## Exercise prompt
Tell how many lines in the data below contain "will", using one number as the whole reply.

Recorded data:
>>
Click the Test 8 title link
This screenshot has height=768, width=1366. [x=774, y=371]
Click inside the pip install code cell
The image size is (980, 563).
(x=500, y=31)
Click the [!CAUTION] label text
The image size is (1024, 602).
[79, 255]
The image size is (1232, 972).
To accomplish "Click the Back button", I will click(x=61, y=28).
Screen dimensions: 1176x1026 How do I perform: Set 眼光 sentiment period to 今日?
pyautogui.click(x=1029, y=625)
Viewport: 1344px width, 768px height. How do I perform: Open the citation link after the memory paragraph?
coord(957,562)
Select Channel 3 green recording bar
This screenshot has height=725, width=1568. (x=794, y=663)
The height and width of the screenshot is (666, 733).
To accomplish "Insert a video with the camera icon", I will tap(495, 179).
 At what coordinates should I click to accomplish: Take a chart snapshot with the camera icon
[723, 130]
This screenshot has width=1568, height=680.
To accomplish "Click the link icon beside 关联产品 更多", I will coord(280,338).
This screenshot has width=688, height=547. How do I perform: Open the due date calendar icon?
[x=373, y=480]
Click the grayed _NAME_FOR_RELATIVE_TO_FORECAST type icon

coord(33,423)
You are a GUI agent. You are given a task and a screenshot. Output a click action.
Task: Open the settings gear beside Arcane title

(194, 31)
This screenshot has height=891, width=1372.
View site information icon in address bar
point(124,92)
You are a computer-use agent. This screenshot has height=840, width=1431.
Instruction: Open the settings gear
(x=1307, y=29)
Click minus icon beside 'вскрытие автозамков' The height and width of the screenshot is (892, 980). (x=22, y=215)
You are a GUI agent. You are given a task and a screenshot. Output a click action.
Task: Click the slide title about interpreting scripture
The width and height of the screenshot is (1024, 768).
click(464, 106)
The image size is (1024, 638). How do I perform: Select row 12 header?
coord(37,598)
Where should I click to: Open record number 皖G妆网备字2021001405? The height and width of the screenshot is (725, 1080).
<<
## Solution for this task
3